• _EXERCICE PROPOSÉ 1_:
D'après le texte sur le dimanche, pourquoi sommes-nous convoqués en ce jour ?

• _TEXTE EXTRAIT_:
━━━━━━

Quoi qu’il en soit, le dimanche, c’est le Jour du Seigneur (Ap 1, 10), le « seigneur des jours » selon l’expression des Pères, premier jour de la semaine, jour où nous célébrons la Résurrection de notre Seigneur, et aussi huitième jour, jour de la plénitude du repos qui suit et remplace le sabbat juif de la première création et jour au-delà du temps sur lequel brille la gloire du Christ ressuscité, anticipation de la vie éternelle, que nous vivons aujourd’hui dans l’attente du retour du Seigneur et de l’avènement de son Royaume.
Et en ce jour nous sommes convoqués pour louer le Seigneur et célébrer dans la joie l’Alliance entre Dieu et son peuple.

━━━━━━

• _ENREGISTREMENTS FOURNIS_:
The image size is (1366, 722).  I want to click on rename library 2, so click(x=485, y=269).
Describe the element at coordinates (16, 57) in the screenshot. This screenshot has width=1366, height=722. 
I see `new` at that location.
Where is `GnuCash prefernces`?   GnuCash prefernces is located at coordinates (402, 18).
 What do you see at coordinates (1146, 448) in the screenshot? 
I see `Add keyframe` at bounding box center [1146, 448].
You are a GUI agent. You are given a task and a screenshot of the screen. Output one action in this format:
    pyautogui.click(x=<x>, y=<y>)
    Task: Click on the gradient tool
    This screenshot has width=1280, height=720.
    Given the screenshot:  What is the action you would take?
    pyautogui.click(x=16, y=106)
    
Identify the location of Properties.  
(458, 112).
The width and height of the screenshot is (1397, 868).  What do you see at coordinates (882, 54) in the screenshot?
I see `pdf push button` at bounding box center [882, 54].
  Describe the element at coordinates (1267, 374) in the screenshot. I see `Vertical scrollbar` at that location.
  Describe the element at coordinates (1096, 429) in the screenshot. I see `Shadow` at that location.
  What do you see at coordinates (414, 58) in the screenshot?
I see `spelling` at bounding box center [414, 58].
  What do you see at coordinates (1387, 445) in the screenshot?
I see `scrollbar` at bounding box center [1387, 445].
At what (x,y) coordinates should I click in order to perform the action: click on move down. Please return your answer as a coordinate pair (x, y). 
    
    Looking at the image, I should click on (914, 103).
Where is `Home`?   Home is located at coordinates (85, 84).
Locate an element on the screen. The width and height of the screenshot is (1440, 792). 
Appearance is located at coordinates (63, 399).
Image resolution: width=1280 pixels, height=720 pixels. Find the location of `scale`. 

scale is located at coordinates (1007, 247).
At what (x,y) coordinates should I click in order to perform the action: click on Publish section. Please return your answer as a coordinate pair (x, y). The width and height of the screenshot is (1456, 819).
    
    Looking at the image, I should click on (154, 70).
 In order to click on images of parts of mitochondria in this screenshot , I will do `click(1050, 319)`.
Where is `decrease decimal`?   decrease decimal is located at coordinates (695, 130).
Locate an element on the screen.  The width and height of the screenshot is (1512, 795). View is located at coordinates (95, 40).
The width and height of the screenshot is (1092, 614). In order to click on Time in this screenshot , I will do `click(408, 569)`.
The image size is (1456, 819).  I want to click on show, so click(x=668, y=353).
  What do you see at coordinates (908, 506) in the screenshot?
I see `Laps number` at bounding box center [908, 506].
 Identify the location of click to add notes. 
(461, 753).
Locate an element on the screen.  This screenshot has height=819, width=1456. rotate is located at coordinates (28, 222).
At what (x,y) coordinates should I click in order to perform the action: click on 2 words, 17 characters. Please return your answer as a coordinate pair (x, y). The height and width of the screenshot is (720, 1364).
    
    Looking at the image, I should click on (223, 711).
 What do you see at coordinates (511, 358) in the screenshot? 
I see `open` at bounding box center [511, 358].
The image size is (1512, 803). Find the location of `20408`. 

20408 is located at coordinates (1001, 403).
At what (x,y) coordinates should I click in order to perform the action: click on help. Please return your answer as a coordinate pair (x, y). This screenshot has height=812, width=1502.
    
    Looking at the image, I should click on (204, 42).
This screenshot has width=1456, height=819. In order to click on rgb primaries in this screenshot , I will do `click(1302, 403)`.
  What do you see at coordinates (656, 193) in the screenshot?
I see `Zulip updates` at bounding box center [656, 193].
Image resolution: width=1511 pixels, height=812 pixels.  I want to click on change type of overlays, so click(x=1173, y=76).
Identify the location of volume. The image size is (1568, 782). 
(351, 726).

━━━━━━

• _EXERCICE PROPOSÉ 2_:
Convertis en liste numérotée tout ce qui va du début des enregistrements jusqu'à la ligne contenant « center [1146, 448]. », celle-ci comprise, en omettant les lignes vides.

• _RÉPONSE COMPLÈTE 1_:
Pour louer le Seigneur et célébrer dans la joie l'Alliance entre Dieu et son peuple.

• _RÉPONSE COMPLÈTE 2_:
1. The image size is (1366, 722).  I want to click on rename library 2, so click(x=485, y=269).
2. Describe the element at coordinates (16, 57) in the screenshot. This screenshot has width=1366, height=722. 
3. I see `new` at that location.
4. Where is `GnuCash prefernces`?   GnuCash prefernces is located at coordinates (402, 18).
5.  What do you see at coordinates (1146, 448) in the screenshot? 
6. I see `Add keyframe` at bounding box center [1146, 448].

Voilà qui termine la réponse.